ABOUT THIS EXERCISE ->
Every entry is to be returned exactly as it stands; the pictures are to be dropped.

DATASET RECORDS Block Start

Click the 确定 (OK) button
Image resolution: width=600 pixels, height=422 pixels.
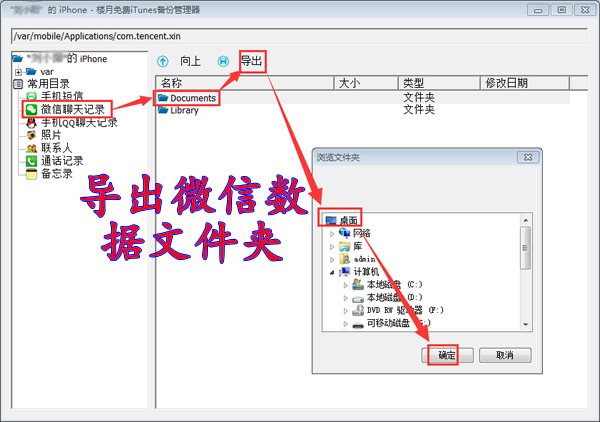(x=446, y=355)
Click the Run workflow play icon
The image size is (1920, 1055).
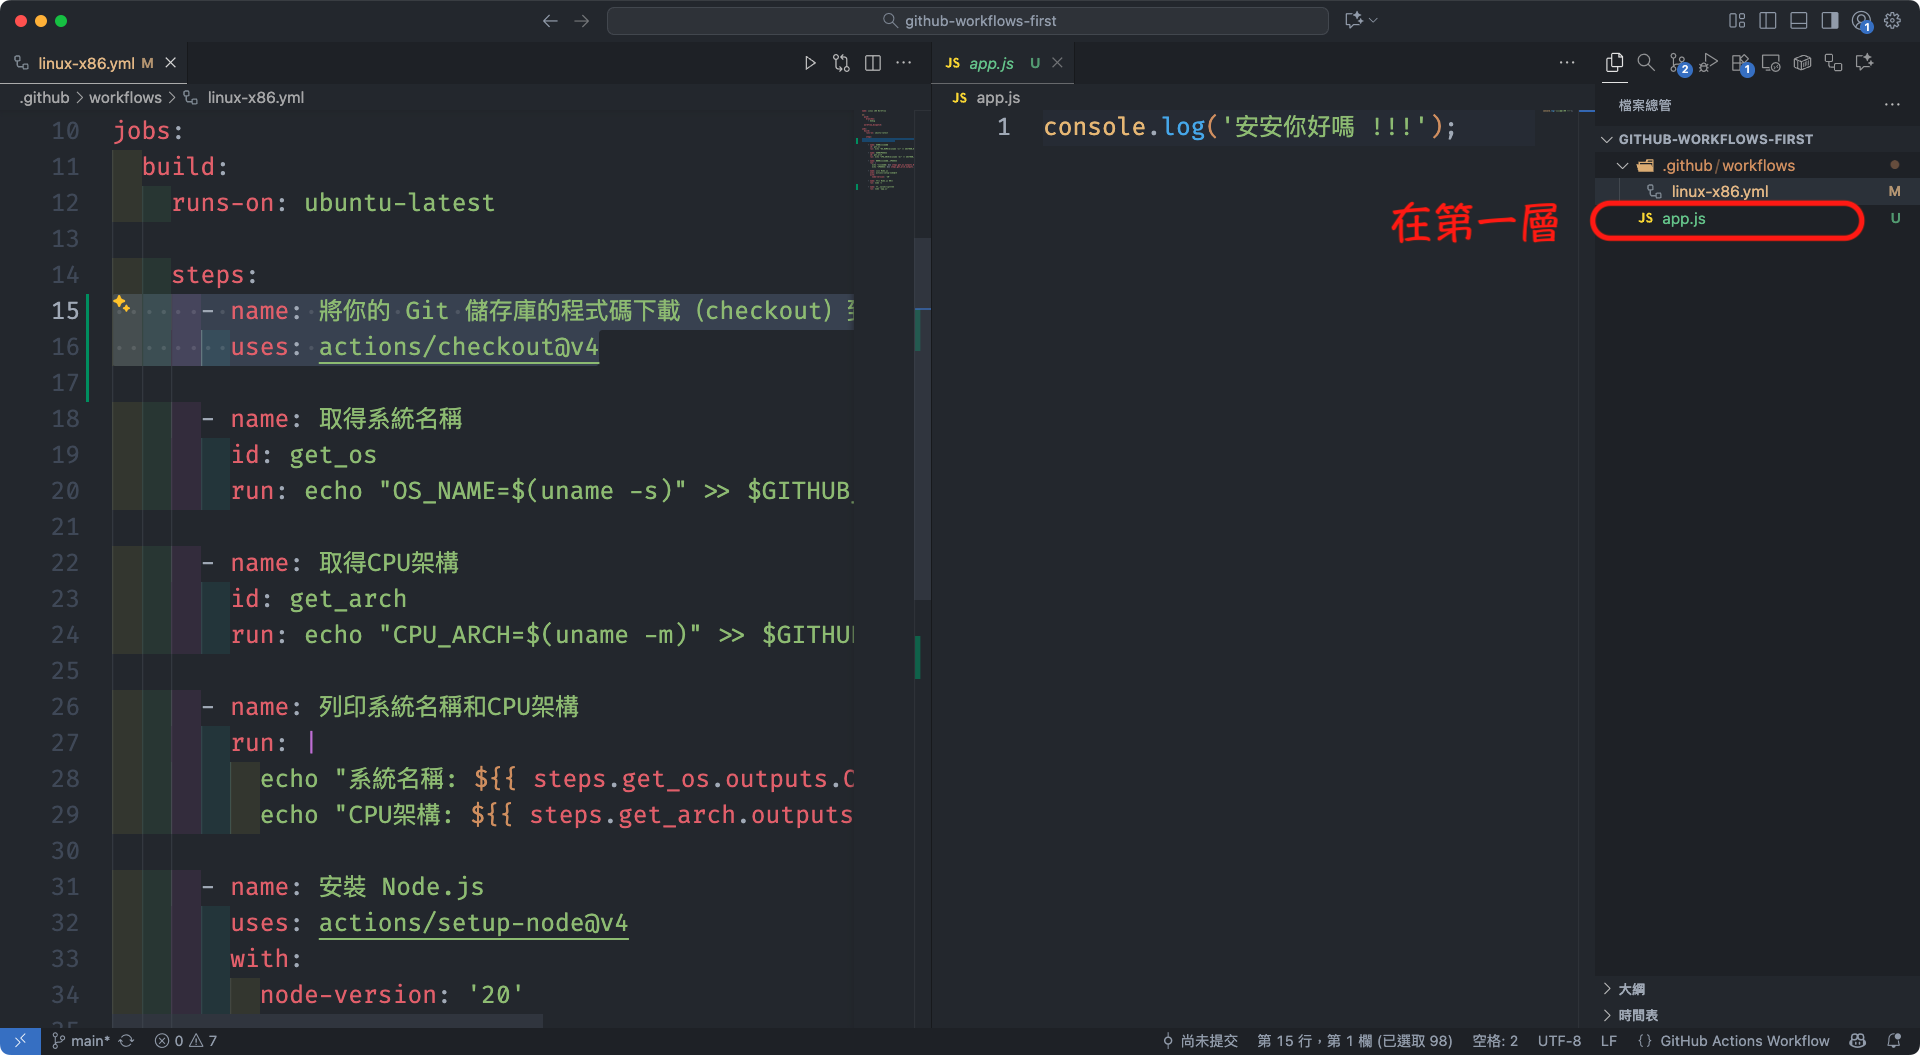click(x=810, y=63)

DATASET RECORDS Block End

PROBLEM SOLUTION ->
Click the 确定 (OK) button
Image resolution: width=600 pixels, height=422 pixels.
(x=446, y=355)
Click the Run workflow play icon
The image size is (1920, 1055).
click(x=810, y=63)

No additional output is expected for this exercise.